::: Extracted text :::
Previewing Home Savings with American Trust: The Pageant of History and The Panorama of Today in Northern California

Millard Sheets, The Pageant of History in Northern California, for American Trust Company of San Francisco, 1954

Millard Sheets, The Pageant of History in Northern California, for American Trust Company of San Francisco, 1954

In historical research, the most important sources often come to you incomplete.

So it seems with these remarkable images, done as a lithograph to celebrate the centennial of the American Trust Company, which was founded in 1854 as the San Francisco Accumulating Fund Association by Ephraim Willard Burr, who went on to be mayor of San Francisco. The company, which once owned a lot of northern California land, merged into Wells Fargo in 1960. The company president, James K. Lochead, was proud to introduce them as commissions from Millard Sheets, “himself a Californian.”

I first saw these prints at the UCLA Special Collections, and then I was fortunate to find copies for sale from Alan Wofsy Fine Arts; Alan also has the 4-page brochure where Sheets explained the images in detail (six paragraphs per image, like a long version of what the Van Ness branch has) and concludes this was where “the past becomes legend and the present, soon to be legend, begins.”

The images tell the history of the greater San Francisco Bay area, and they are a remarkable preview of what will appear in Home Savings images later: vaqueros and missions; wagon trains and railroads; women at the beach and sailboats out at sea; eagles and skunks and deer and lots of cows and horses. There are also other historical scenes that do not appear later: Fort Ross; the takeover of Monterey and the establishment of the Bear Flag Republic; the Ferry Building; the UC Berkeley Campanile; the Capitol building; large airplanes crossing the bay and grain elevators on the landscape. The farm equipment and industrial agriculture buildings likely reflected some of American Trust’s customers; the proliferation of American and Californian flags makes one wonder why these did not play a larger role in the later Home Savings works.

The American Trust and Savings branch at 10th and L in Sacramento once had three painted panels by Sheets — were these of the same them, or different? And who created the design for these works, and how did they relate to the Home Savings commission, the same year, which moved from a general and abstract history of finance and California life to the kind of specific history you see here?
::: Rows :::
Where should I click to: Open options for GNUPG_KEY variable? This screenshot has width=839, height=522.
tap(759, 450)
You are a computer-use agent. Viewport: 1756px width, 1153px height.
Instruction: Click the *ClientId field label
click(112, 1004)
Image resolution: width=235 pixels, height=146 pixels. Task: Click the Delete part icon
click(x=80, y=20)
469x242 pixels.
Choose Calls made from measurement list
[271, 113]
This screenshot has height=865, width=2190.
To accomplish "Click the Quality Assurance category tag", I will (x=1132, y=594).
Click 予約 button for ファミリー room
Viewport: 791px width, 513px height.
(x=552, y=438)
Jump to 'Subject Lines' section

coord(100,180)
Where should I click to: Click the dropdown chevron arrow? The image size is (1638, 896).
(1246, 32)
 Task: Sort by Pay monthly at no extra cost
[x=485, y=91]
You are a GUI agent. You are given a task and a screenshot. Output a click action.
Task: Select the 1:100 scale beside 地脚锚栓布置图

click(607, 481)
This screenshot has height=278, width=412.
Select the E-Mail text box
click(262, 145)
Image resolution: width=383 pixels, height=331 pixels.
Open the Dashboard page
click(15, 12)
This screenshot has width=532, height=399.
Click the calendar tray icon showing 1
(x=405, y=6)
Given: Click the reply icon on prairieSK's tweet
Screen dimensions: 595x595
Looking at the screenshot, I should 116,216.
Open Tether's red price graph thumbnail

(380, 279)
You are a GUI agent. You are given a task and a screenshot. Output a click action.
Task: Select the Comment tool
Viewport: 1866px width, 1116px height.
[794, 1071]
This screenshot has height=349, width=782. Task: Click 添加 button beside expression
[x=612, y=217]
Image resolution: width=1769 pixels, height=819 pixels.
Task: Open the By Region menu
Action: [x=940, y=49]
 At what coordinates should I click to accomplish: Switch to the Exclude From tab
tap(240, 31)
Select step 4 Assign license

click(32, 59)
:::
▶ Your task: Carry on the piece about Millard Sheets's 1954 American Trust Company lithographs from its last sentence.

▶ The answer:
I have tried the Sheets Archives without much information, and the Wells Fargo history center without getting a response; ideas and tips welcomed! I do think these remarkable prints hold a key window into the choice of historical scenes for the Home Savings buildings.

Millard Sheets, The Panorama of Today in Northern California, for American Trust Company of San Francisco, 1954

Millard Sheets, The Panorama of Today in Northern California, for American Trust Company of San Francisco, 1954

Millard Sheets Week: Hiding in Plain Sight at Manchester and Sepulveda

Bill Megaw and Millard Sheets Studio, sculpture for bank, before 1975

Albert Stewart, Bill Megaw and Millard Sheets Studio, “Horse and Man” sculpture for United Savings Bank, Manchester and Sepulveda, 1957

Hello! Curbed LA has been posting great materials for their Millard Sheets Week, drawing on this blog, the L.A. Conservancy tour last March, and their reporting. Great stuff, and welcome to their readers!

I am back to teaching at UTEP and so back and forth from LAX a bunch again. And so I have had occasion to visit this Millard Sheets Studio sculpture, originally commissioned for United Financial (or Imperial Bank — see below), and to observe it odd bedfellows on the corner of Manchester and Sepulveda.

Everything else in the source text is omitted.